Currently, the main challenges of the tool focus on three aspects: first, limited adaptability to table structures. The table structures in the existing training data are relatively fixed, and the accuracy of formula generation needs to be improved for special forms such as horizontal tables and irregular tables. Second, insufficient coverage of formula functions. Currently, it mainly supports 37 commonly used functions, and the support for functions in scenarios such as string processing (such as FIND, LEN) and data cleaning (such as REPLACE, CONCATENATE) is insufficient. Third, input length limitations. Constrained by the model’s input character limit, for extra–large tables or ultra–long natural language queries, incomplete information encoding may occur.
To address these challenges, PopAI has formulated a clear upgrade plan: first, expand the coverage of the dataset to include more samples of horizontal, vertical, and irregular tables, enabling the model to adapt to more complex table structures. Second, supplement function samples for scenarios such as string processing and data cleaning, improve the formula function library, and meet more segmented needs. Finally, optimize the model’s input processing mechanism, combine its own AI video and image functions, explore visual input methods for table data, break through the character length limit, and allow users to upload tables in the form of screenshots or videos to further lower the usage threshold.

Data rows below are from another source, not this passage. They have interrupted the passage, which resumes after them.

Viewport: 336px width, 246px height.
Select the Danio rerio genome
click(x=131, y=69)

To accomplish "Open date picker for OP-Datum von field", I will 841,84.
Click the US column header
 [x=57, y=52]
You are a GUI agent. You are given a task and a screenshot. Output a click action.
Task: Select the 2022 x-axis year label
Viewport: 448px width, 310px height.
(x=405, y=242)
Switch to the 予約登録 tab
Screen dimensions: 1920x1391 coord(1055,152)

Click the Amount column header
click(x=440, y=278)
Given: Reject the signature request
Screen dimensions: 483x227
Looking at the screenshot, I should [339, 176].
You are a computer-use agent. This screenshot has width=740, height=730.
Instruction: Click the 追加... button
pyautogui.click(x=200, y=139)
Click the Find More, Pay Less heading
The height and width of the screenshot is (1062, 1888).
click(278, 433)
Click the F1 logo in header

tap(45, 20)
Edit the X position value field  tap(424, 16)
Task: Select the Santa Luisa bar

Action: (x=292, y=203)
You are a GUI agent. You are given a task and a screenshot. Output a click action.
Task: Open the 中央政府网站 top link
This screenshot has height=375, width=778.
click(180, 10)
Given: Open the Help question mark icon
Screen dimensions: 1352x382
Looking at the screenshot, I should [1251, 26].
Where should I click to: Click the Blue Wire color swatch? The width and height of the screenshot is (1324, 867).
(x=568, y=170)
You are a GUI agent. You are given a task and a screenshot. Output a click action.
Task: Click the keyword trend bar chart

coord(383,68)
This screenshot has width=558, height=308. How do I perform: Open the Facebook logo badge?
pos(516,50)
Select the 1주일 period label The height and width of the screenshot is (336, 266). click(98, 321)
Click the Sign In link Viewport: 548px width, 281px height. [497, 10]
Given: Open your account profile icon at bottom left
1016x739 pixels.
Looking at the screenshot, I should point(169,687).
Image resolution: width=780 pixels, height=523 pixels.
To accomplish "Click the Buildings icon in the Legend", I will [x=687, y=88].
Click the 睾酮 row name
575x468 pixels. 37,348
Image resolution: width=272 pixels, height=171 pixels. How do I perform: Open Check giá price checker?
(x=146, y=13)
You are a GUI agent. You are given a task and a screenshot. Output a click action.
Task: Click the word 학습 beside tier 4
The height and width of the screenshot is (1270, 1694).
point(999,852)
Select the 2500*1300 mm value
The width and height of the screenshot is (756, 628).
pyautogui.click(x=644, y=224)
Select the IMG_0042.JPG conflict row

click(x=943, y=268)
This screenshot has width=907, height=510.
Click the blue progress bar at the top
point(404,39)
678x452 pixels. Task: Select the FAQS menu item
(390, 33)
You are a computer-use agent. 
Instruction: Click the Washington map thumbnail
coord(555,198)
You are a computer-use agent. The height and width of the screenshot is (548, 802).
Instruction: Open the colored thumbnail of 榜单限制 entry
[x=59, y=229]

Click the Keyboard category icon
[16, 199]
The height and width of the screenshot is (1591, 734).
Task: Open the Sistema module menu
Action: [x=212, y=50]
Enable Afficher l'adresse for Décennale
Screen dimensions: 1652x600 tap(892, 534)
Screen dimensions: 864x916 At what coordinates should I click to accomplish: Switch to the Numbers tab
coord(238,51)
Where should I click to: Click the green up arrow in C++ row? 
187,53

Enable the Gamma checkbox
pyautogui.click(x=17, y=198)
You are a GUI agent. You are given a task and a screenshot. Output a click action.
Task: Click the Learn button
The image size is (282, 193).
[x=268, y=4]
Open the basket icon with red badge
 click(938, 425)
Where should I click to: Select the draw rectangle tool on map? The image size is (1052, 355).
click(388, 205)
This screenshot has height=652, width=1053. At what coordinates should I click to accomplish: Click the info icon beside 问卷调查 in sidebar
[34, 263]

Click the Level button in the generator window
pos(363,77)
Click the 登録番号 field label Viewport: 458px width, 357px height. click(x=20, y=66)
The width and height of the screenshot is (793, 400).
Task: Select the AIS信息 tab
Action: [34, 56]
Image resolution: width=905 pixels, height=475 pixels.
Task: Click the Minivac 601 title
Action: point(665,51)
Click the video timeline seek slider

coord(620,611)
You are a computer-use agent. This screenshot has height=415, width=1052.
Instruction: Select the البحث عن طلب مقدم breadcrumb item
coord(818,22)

In addition, PopAI plans to explore multi–table linkage formula generation functions—supporting the generation of formulas based on data associations across multiple tables in the same Excel file, such as ‘Calculate the proportion of each product’s sales in Table A to the total sales in Table B.’ At the same time, it will deeply integrate formula generation with AI data analysis, not only generating formulas but also automatically interpreting calculation results and providing data insight suggestions, upgrading the tool from a ‘formula generator’ to an ‘intelligent data analysis assistant.’
Conclusion
Excel formula generation was once a ‘technical threshold’ that plagued countless users. However, relying on the support of the NL2FORMULA dataset, an advanced sequence–to–sequence model architecture, and the integration advantages of its own full–scenario AI ecosystem, PopAI’s AI Excel Formula Generator has successfully broken through this bottleneck. It allows ordinary users to quickly obtain accurate Excel formulas through natural language without mastering complex formula syntax. Combined with diverse functions such as AI chat, document management, and PPT generation, it realizes the full–process intelligence from data input and formula generation to result presentation.
In the future, with continuous technological upgrades, PopAI will further improve the functions of the AI Excel Formula Generator and expand application scenarios, making AI Excel technology benefit more users. Whether office workers, students, or professional practitioners, they can rely on PopAI’s intelligent tools to get rid of tedious formula writing, focus more energy on core work and study, and truly realize ’empowering efficiency with AI and serving people with technology.’